=== MATERIAL FOR THIS TASK ===

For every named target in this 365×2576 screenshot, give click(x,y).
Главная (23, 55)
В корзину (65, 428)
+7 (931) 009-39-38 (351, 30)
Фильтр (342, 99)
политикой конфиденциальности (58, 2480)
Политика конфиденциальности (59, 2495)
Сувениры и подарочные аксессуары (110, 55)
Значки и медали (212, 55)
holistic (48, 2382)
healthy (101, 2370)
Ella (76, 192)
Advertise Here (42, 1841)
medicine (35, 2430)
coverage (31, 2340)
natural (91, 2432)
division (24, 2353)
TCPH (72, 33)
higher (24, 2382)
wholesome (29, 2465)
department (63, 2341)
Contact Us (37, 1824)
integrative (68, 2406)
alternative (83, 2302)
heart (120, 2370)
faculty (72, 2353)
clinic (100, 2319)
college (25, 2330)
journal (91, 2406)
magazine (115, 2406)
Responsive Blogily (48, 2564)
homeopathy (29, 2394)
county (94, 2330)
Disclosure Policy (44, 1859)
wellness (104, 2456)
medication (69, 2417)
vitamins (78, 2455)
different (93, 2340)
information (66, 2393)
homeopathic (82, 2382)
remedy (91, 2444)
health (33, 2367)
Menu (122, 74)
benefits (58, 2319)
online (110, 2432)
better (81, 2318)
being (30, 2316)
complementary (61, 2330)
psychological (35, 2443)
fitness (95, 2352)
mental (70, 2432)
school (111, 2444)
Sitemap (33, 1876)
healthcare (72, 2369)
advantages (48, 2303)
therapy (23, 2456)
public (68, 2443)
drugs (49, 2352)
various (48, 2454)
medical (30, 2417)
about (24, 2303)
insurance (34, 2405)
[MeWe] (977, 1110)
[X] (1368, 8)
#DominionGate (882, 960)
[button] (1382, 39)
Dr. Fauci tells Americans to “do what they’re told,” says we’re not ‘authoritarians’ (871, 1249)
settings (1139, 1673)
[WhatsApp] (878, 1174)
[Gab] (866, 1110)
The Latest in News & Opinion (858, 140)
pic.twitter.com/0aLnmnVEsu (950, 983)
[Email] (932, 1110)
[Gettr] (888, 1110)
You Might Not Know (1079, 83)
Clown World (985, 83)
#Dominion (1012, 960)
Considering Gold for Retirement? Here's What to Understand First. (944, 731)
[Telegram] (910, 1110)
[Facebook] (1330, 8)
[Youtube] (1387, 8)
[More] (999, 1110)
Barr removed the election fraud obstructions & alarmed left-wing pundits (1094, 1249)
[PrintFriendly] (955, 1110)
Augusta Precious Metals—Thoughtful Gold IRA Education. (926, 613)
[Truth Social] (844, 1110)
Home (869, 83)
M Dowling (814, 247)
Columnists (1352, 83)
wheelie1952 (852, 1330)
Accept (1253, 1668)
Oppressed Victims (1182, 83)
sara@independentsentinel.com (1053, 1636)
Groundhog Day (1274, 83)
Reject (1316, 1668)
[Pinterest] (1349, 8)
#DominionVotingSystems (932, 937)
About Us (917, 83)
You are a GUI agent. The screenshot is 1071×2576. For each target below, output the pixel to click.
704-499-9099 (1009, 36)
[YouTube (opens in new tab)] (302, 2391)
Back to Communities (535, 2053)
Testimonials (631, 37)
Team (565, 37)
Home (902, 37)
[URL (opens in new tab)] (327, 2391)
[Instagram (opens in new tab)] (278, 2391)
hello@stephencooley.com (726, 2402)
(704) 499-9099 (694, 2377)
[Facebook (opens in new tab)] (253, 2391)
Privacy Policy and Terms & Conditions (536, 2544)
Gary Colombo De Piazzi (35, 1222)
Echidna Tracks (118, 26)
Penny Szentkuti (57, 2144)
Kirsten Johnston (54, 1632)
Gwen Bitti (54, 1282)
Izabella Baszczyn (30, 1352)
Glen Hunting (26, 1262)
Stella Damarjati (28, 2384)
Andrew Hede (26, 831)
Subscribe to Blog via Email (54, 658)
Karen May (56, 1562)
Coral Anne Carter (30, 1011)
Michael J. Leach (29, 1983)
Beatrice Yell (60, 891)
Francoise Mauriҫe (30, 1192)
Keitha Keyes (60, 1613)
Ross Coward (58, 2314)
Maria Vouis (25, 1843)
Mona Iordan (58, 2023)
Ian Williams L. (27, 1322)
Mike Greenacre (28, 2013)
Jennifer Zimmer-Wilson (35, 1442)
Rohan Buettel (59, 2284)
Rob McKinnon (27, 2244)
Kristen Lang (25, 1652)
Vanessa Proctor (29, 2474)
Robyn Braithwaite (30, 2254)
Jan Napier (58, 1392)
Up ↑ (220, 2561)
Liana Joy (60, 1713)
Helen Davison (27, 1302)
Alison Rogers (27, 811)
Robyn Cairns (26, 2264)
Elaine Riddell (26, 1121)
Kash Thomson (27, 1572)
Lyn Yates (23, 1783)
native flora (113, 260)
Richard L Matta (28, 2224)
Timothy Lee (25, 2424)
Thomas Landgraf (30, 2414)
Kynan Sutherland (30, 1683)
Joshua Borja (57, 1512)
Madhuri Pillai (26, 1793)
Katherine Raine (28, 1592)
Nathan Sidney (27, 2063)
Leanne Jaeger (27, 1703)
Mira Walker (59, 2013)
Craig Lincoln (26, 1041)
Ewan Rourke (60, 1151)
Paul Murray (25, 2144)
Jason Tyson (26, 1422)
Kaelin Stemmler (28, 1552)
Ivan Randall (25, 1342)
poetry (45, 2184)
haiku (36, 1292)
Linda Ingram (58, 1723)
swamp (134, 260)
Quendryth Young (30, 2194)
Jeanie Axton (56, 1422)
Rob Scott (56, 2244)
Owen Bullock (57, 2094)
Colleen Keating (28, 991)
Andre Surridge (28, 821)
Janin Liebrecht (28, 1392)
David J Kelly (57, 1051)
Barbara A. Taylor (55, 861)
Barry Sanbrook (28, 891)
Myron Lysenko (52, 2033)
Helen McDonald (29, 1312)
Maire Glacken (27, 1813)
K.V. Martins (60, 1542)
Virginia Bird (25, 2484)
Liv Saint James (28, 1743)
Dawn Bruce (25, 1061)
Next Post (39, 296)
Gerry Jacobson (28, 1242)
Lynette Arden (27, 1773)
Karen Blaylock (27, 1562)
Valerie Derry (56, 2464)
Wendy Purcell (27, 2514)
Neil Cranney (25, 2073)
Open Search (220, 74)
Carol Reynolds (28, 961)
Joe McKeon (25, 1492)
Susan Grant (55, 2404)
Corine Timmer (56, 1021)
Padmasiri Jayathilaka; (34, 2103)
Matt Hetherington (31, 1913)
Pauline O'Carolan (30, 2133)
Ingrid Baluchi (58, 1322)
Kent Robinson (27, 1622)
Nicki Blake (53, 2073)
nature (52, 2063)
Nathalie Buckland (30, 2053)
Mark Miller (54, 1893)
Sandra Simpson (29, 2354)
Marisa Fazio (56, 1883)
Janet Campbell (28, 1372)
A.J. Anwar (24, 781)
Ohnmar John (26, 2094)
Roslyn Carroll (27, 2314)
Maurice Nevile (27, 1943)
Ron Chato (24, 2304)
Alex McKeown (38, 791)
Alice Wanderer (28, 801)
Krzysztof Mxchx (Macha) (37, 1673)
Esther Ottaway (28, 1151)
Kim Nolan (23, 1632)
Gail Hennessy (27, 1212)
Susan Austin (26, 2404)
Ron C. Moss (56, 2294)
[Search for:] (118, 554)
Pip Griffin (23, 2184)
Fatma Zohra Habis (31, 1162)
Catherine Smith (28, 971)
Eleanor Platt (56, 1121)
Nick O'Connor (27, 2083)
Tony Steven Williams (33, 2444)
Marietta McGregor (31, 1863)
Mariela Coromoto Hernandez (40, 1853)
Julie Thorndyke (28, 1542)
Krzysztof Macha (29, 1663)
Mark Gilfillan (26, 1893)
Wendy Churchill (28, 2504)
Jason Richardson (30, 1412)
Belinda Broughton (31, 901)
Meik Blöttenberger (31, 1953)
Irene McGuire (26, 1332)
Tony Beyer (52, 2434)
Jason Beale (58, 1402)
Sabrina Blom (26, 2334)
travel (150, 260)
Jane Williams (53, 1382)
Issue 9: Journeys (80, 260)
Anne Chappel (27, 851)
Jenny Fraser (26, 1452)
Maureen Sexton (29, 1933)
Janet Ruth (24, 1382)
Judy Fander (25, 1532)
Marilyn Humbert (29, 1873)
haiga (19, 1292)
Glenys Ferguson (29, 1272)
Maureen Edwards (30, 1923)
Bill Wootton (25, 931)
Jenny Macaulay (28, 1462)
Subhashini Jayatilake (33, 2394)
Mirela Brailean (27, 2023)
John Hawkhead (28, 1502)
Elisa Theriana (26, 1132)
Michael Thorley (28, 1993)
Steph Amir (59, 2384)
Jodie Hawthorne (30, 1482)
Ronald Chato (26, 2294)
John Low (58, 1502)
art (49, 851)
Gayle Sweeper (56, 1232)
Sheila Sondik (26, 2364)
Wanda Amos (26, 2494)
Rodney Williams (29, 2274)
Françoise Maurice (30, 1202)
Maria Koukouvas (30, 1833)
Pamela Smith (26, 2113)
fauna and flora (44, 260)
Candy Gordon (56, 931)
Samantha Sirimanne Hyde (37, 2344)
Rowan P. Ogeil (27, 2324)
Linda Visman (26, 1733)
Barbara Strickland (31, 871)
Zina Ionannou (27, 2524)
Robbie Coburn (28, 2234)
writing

=== ACTION ITEM ===
From the records, copy out each line that includes the string "Macha".

=== TASK RESPONSE ===
Krzysztof Mxchx (Macha) (37, 1673)
Krzysztof Macha (29, 1663)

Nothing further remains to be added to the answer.